Que cela vous plaise ou non, les entreprises cotées en Bourse sont évaluées sur leurs performances trimestrielles, et les institutions qui investissent sont focalisées sur ces résultats trimestriels. Et le monde, à mes yeux, n’est plus du tout le même. Les dernières 40 ou 50 années, nous avons connu une bonne croissance économique, le libre-échange, moins de taxes, moins de sanctions, la mondialisation… Je ne dis pas que c’est fini, mais la croissance mondiale va être moindre, le prix des matières premières va flamber, la pétrole va flamber, l’inflation va flamber…  

Notre business est d’aider nos clients à grandir.  Dans ce monde à faible croissance – la croissance mondiale était historiquement de 2,5 %, elle est plutôt de l’ordre de 1,2 ou 1,5 % désormais –, on va devoir être plus sélectif d’un point de vue géographique : s’implanter partout ne fonctionne plus. Il s’agit de choisir les marchés en croissance : Amérique du Nord et du Sud, EMEA, Asie Pacifique. En somme, il nous faut adopter une approche beaucoup plus fragmentée de la croissance.

Et il s’agit avant tout d’embrasser la technologie. Nous nous trouvons dans un business de transformation marketing et digitale, dont il est crucial d’accélérer le rythme.  

Justement, quel est votre point de vue sur le métavers ? De récentes études montrent que les consommateurs se sentent pour la plupart peu concernés…

Je ne suis pas d’accord. Cette année, le métavers devrait générer, selon les prévisions des analystes, 1,2 à 1,3 milliard de dollars. L’an passé, c’était 900 millions… Cette année, 10 % de nos hausses de revenus viendront du métavers. En valeur absolue, ça reste relativement bas mais l’augmentation est fulgurante.

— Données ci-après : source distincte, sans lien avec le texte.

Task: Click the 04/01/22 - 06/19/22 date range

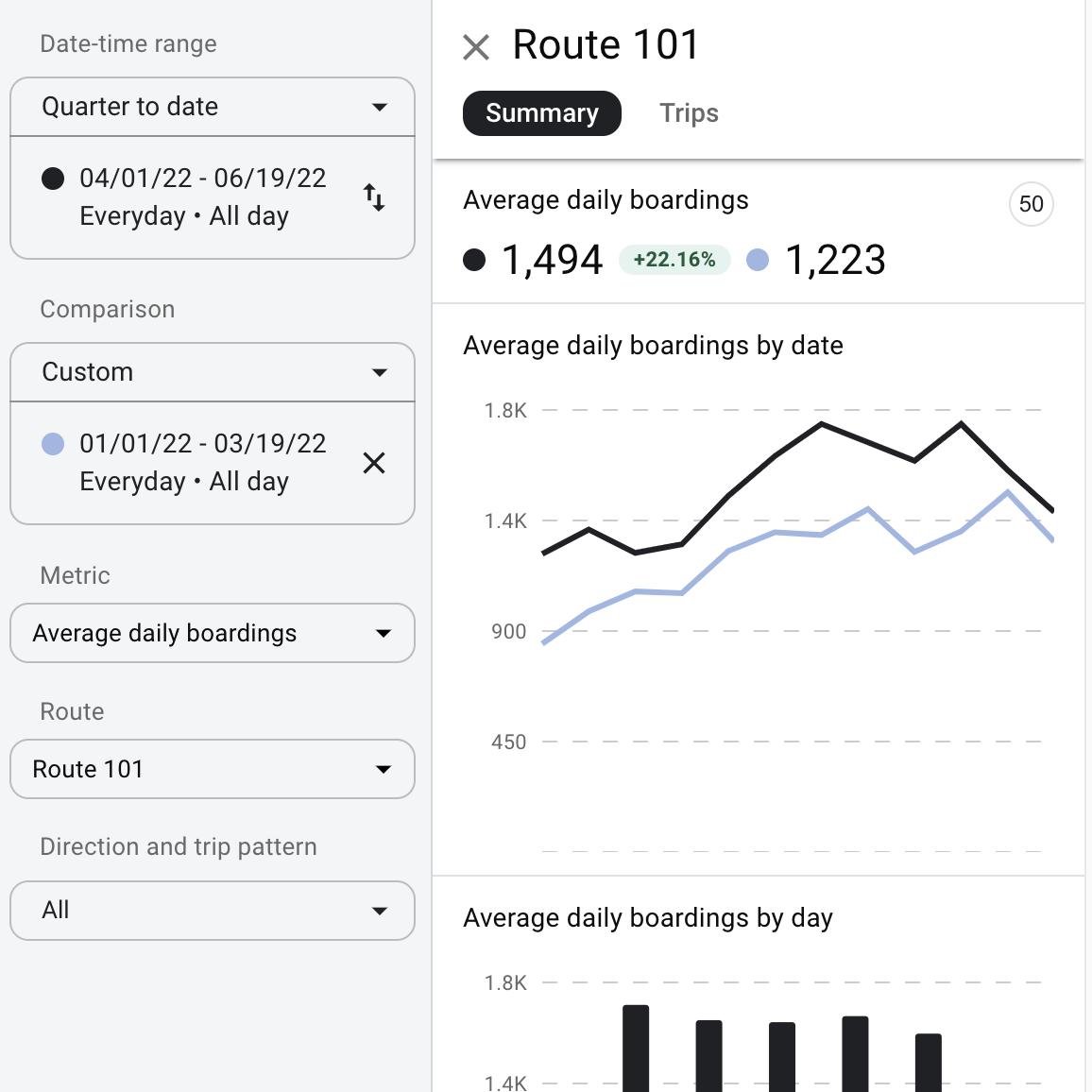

Les métavers ouvrent un champ d’applications gigantesque : sport, entertainment, musique, luxe… Par exemple, nous avons déployé des dispositifs dans le métavers pour la NBA sur Horizon, diffusé un concert de Post Malone sur Horizon Worlds, lancé The Gray Man, le nouveau film de Netflix sur Decentraland… L'e-commerce est déjà important sur le métavers. Pour l’éducation, le travail, la santé, ça va être énorme. On dit même que certains pilotes commencent à s’entraîner dans le métavers…

Mais tout cela va prendre du temps, sans doute 5 à 10 ans. Internet a démarré en 1995… On n’en est qu’au début : il y a quelques années, les casques donnaient des migraines… Aujourd’hui, on peut les porter pendant quatre heures sans problème. Le métavers va devenir une réalité. J’y crois vraiment.